In his appearance before the Public School Superintendents Association of Maryland, O'Malley blamed the nation's economic downturn for the projected $420 million in budget cuts needed this fiscal year. The Board of Public Works, on which O'Malley sits, meets Wednesday to consider proposed cuts.
"It's going to cause some pain and discomfort all around," O'Malley said. "It's not because we want to do any of these things, but we must."
O'Malley also promoted the upcoming slots referendum, noting the additional revenue could help balance future state budgets. The referendum would authorize up to 15,000 slot machines at five locations around the state.
"There is an opportunity to close that loophole that currently allows $500 [million] to $600 million to leave our state to go to slots in Pennsylvania, Delaware and West Virginia," O'Malley said. "And instead keep those dollars here and make sure that those dollars make it to the classroom."
Slots opponent and fellow Board of Public Works member, Comptroller Peter Franchot, said in a press conference Tuesday that the slots proposal will not work and the state needs to find other ways to balance its budget.
"I will continue to say we're not going to tax or gamble our way out of this," Franchot said.
Regardless of the outcome of the slots referendum on Nov. 4, Franchot said that more budget cuts will be made in December and possibly later due to external economic events.
"We absolutely have to reform state spending," Franchot said.
Many of the proposed cuts would come from education, public safety and health services, which form about 80 percent of the state's budget. Franchot said that he is inclined to support the cuts.
More than 100 specific funding cuts are currently under consideration.
The Geographic Cost of Education Index, which provides more state funding for regions that have higher education costs, is one program that may receive cuts at some point. Other budget cuts could include funding for community colleges and disability assistance payments.

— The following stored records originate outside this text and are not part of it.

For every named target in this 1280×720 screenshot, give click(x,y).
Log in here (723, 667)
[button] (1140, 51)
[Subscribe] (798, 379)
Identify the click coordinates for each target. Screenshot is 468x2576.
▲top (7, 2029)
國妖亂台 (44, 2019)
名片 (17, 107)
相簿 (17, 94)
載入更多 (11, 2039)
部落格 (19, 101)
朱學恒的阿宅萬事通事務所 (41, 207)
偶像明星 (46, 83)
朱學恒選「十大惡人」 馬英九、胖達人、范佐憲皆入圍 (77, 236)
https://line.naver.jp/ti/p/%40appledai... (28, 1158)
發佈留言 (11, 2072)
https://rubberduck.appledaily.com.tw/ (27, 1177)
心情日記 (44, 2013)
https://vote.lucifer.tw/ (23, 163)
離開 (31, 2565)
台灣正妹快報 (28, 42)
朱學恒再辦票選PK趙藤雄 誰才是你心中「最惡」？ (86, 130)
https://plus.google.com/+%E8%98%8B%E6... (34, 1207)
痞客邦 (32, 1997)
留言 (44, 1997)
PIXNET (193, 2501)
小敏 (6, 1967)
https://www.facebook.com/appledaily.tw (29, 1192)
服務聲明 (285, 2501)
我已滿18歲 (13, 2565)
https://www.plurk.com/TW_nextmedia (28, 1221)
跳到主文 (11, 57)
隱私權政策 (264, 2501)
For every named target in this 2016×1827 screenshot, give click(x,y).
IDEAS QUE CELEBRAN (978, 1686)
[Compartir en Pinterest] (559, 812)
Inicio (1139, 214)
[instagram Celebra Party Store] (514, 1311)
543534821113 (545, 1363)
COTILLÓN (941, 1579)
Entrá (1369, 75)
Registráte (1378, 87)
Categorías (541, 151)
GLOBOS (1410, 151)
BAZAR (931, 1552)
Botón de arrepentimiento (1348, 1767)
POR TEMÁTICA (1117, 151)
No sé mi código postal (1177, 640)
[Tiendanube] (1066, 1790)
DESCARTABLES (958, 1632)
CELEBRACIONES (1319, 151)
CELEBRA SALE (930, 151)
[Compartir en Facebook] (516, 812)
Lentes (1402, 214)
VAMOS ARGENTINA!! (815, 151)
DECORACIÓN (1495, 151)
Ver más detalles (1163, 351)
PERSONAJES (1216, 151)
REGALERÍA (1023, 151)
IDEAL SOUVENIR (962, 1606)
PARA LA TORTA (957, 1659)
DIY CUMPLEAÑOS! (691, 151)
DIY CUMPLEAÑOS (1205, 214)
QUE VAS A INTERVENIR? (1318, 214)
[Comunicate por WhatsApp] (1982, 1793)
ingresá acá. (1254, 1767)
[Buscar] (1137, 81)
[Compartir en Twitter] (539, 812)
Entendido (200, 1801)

Although budget deficits are not unique to Maryland, a study by the Center on Budget and Policy Priorities released in September ranked Maryland's projected budget gap the 10th largest in the nation as a percentage of the total state budget.
"We're looking at some serious challenges and a national economic downturn the likes of which I certainly haven't seen in my lifetime," O'Malley said on Tuesday.
The Capital News Service and Eli Segall contributed to this report.